Expand DataRecord with first-class provenance fields; remove all hidden scoping from data access
Opened by stack72 · 4/7/2026· GitHub #1123
Problem
Swamp has three data access paths today, and they exist because each one tries to enforce a different implicit scope:
| Path | Scope it enforces | How |
|---|---|---|
context.readModelData(name, spec?) |
Current workflow run | DataAccessService filters on ownerDefinition.workflowRunId |
data.findBySpec(name, spec) |
Current workflow run | ModelResolver delegate reads context.workflowRunId and filters server-side |
context.queryData(pred) / data.query(pred) |
Current workflow run (in driver) / nothing (in CEL) | Driver string-concatenates && tags.workflowRunId == "${id}" into the predicate; CEL delegate does nothing |
This is the root of the 15+ scoping bugs filed against data access (#914, #966, #987, #1020, #1023, #1058, #1066, #1105, #1113, #497, etc.). Every fix has been a 1-off because the underlying problem isn't any particular filter — it's that scoping is hidden inside the framework. A predicate that looks like it should return all matching data quietly returns a workflow-scoped subset, because some delegate or driver wrapper added a clause the author can't see. Different callers see different results from the same call.
The fix is not to add more scoping options, a scope parameter, or a magic ctx variable bound into the predicate environment. The fix is to remove hidden scoping entirely and make the data shape rich enough that any filter the author wants is expressible — and visible — in the predicate string itself.
Design principles
- Extensions see everything by default. No filtering happens unless the author wrote the clause.
- The method signature is the contract. Reading
data.query('modelName == \"dedup\"')should tell you the entire scope. There is no other filter being applied behind the scenes. - Provenance is data, not metadata. Workflow run, job, step, source — these are properties of a data record, not contextual scoping rules. They belong as first-class queryable fields.
- Filtering is the author's job. The framework gives you queryable fields. You write the predicate. If you want "data from this workflow run", you write
workflowRunId == \"...\". If you want "everything ever produced by this model", you writemodelName == \"...\". If you want "data from the dedup step of this run", you writestep == \"dedup\" && workflowRunId == \"...\".
Proposed solution
1. Promote provenance fields out of tags / ownerDefinition into first-class DataRecord fields
Today the data writer (data_writer.ts:509-527) merges these into data.tags:
specName(auto-injected)modelName(auto-injected, originally for orphan recovery #370)type(auto-injected: "resource" or "file")- Workflow tag overrides from
execution_service.ts:440-446:source,workflow,workflowRunId,step(and presumablyjob)
And ownerDefinition separately carries ownerType, ownerRef, and (redundantly) workflowRunId.
tags is supposed to be the user-defined tag namespace.

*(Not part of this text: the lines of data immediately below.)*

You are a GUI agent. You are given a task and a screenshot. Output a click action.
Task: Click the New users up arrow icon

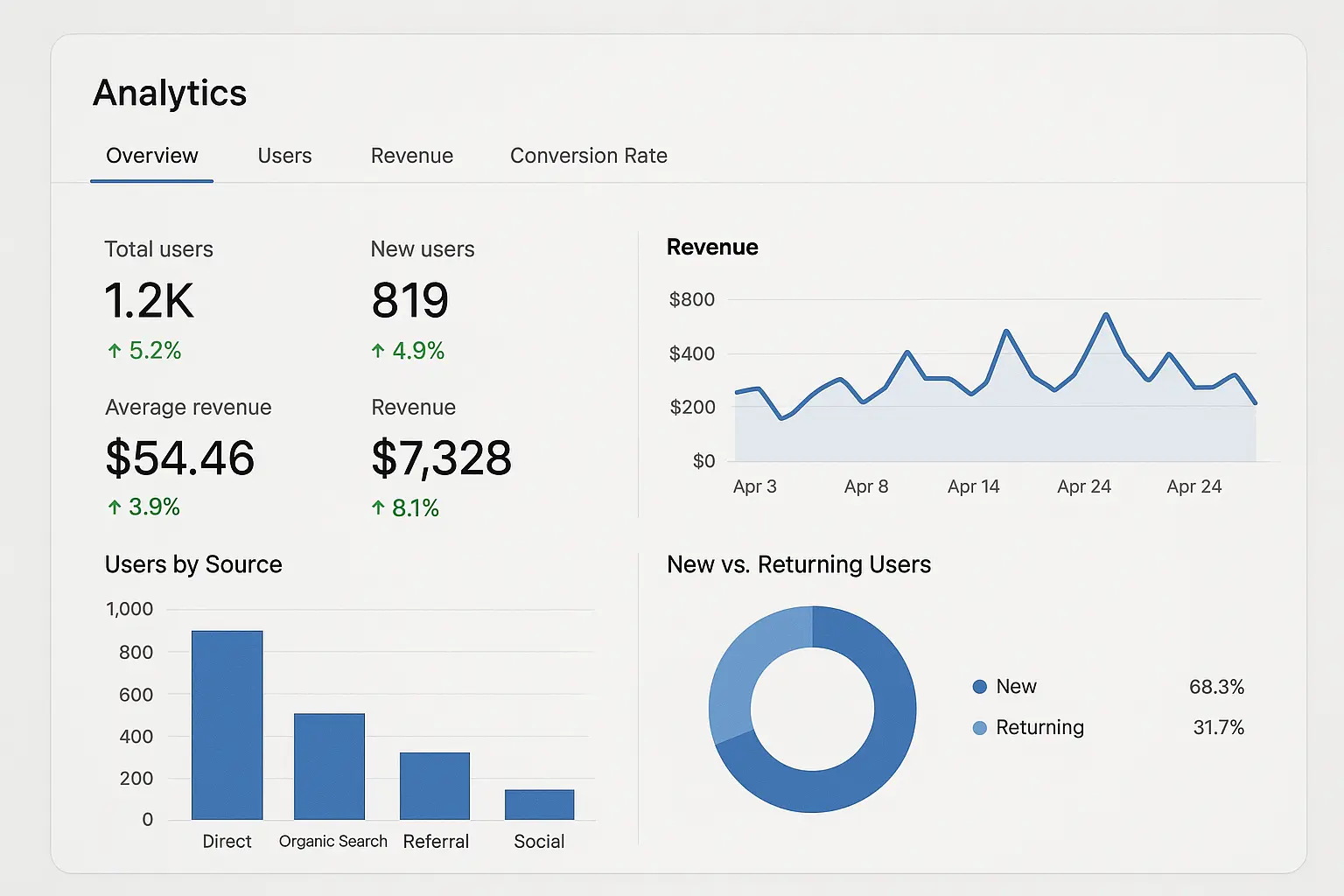pos(378,352)
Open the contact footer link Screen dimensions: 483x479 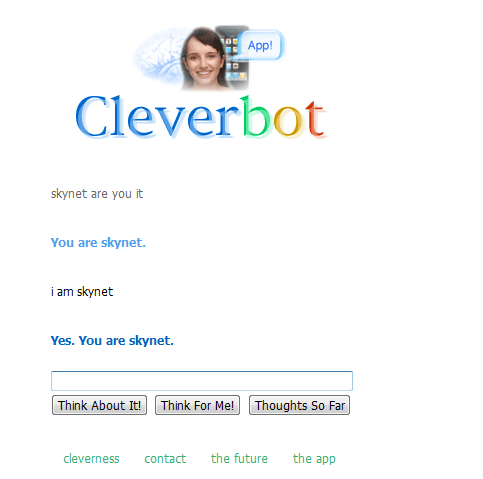(165, 459)
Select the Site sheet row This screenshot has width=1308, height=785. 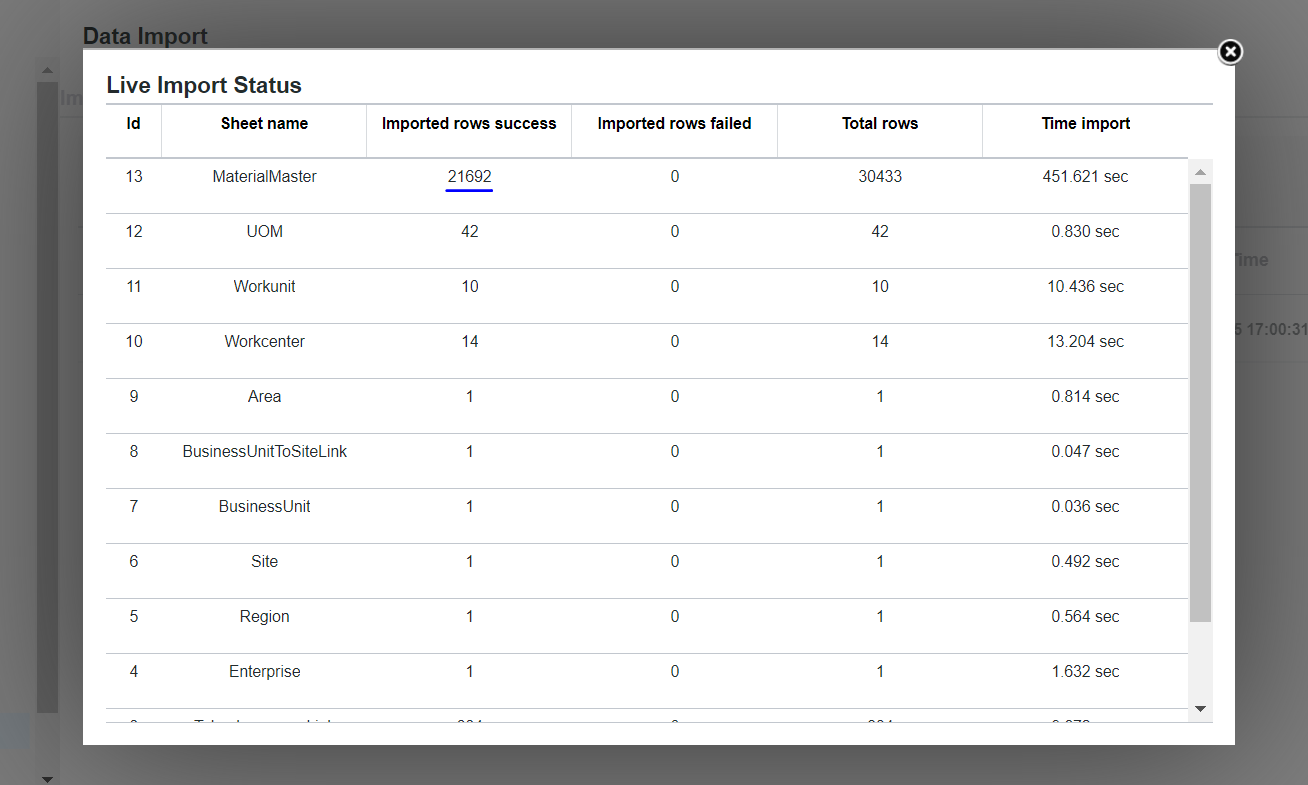pos(264,561)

Today it's a junk drawer where the framework smuggles ownership/provenance metadata so that predicates can reach it (since that's the only field-of-maps available in QUERY_FIELDS). This is the wrong place for it.
Promote everything to first-class DataRecord fields:
interface DataRecord {
// existing
id: string;
name: string;
version: number;
createdAt: string;
attributes: Record<string, unknown>;
modelName: string; // already first-class
modelType: string;
specName: string; // already first-class
dataType: string;
contentType: string;
lifetime: string;
ownerType: string;
streaming: boolean;
size: number;
content: string;
// promoted from ownerDefinition / framework-managed tags
ownerRef: string; // from ownerDefinition.ownerRef
workflowRunId: string; // \"\" when not produced inside a workflow
workflowName: string; // \"\" when not produced inside a workflow
jobName: string; // \"\" when not produced inside a workflow step
stepName: string; // \"\" when not produced inside a workflow step
source: string; // e.g. \"step-output\", \"manual\", etc.
// user-defined only
tags: Record<string, string>;
}Add corresponding columns to the catalog schema with appropriate indexes (workflow_run_id, step_name, etc.). Add the new field names to QUERY_FIELDS in query_predicate.ts.

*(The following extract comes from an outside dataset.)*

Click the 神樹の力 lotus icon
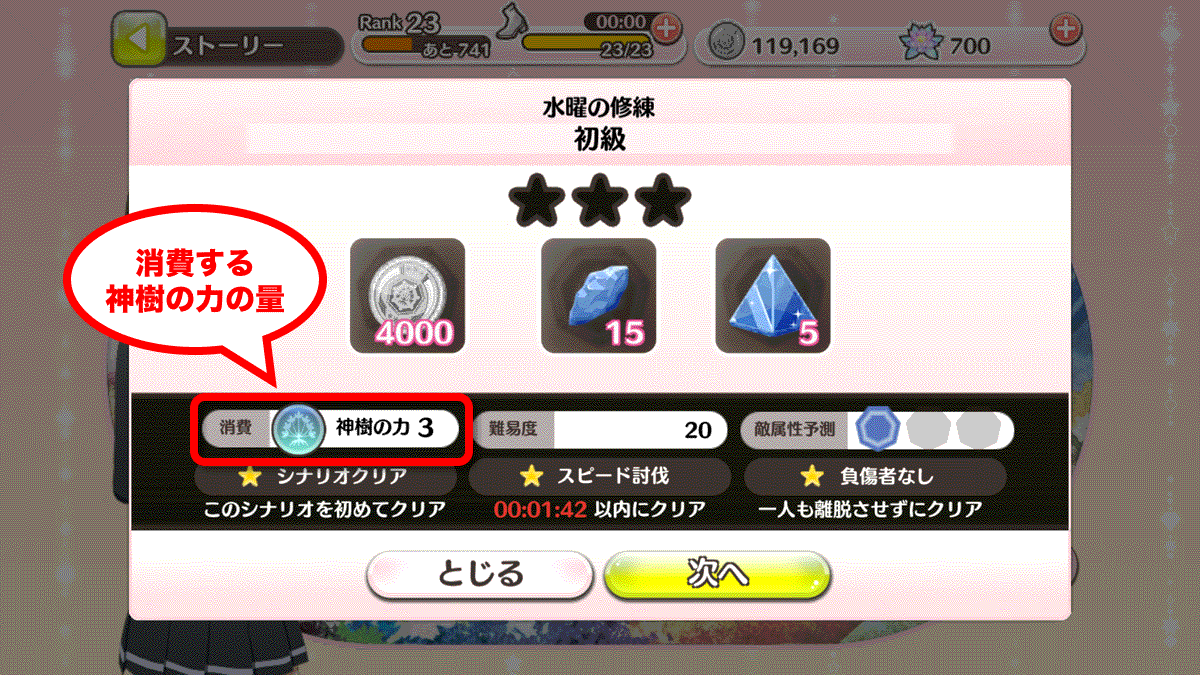 pos(297,429)
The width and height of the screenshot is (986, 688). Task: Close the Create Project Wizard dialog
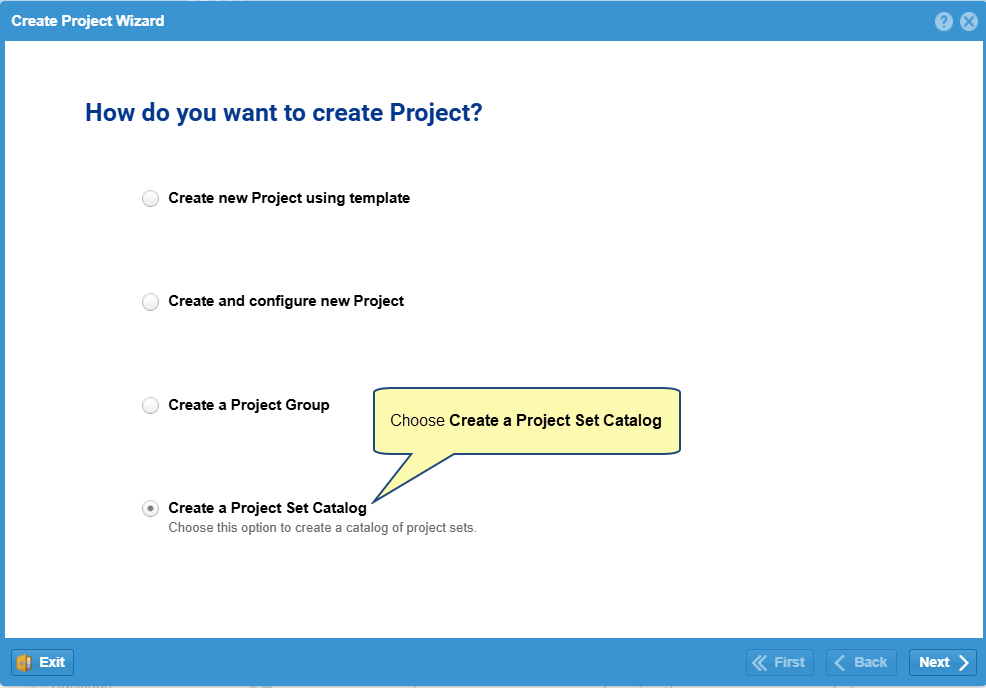(x=968, y=21)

The data writer stops smuggling these into tags. tags becomes purely user-defined, restoring its intended meaning.
2. Remove all hidden scoping logic
Once provenance fields are first-class, the code paths that hide scoping behind delegates and wrappers are unnecessary and should be removed:
raw_execution_driver.ts:142-149 — delete the queryData wrapper. Pass dataQueryService.query through directly. If an extension wants workflow scoping it writes && workflowRunId == \"...\" itself.
// before
const queryData = this.context.queryData && workflowRunId
? (predicate, select?) => {
const scopedPredicate = `(${predicate}) && tags.workflowRunId == \"${workflowRunId}\"`;
return this.context.queryData!(scopedPredicate, select);
}
: this.context.queryData;
// after
const queryData = this.context.queryData;model_resolver.ts:632-685 — findBySpec becomes a thin pass-through to data.query (or is deleted entirely once callers migrate). Its runId filter (lines 657-661) is removed. data.query is already a pass-through; nothing to change there.
DataAccessService.readModelData — the workflowRunId filter (lines 149-154) is removed. Since this whole method is going to be retired in favor of queryData, the cleanup happens during caller migration.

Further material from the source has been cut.